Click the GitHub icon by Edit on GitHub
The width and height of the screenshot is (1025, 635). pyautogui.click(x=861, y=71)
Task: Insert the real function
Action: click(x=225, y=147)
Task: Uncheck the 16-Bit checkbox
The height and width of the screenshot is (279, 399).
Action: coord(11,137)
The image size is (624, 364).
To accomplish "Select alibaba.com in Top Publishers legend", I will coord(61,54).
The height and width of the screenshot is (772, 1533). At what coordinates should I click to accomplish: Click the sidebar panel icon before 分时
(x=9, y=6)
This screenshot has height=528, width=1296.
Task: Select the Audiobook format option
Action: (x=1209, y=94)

::::::::

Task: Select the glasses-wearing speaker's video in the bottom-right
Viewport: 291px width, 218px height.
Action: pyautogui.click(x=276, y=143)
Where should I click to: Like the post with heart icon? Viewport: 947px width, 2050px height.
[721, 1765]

::::::::

DIRECTIONS FOR THIS TASK: When you reach the line in the material above that holds "Click the GitHub icon by Edit on GitHub", begin reproducing lines exactly, and stop after the line that holds "The image size is (624, 364).".

TASK ANSWER:
Click the GitHub icon by Edit on GitHub
The width and height of the screenshot is (1025, 635). pyautogui.click(x=861, y=71)
Task: Insert the real function
Action: click(x=225, y=147)
Task: Uncheck the 16-Bit checkbox
The height and width of the screenshot is (279, 399).
Action: coord(11,137)
The image size is (624, 364).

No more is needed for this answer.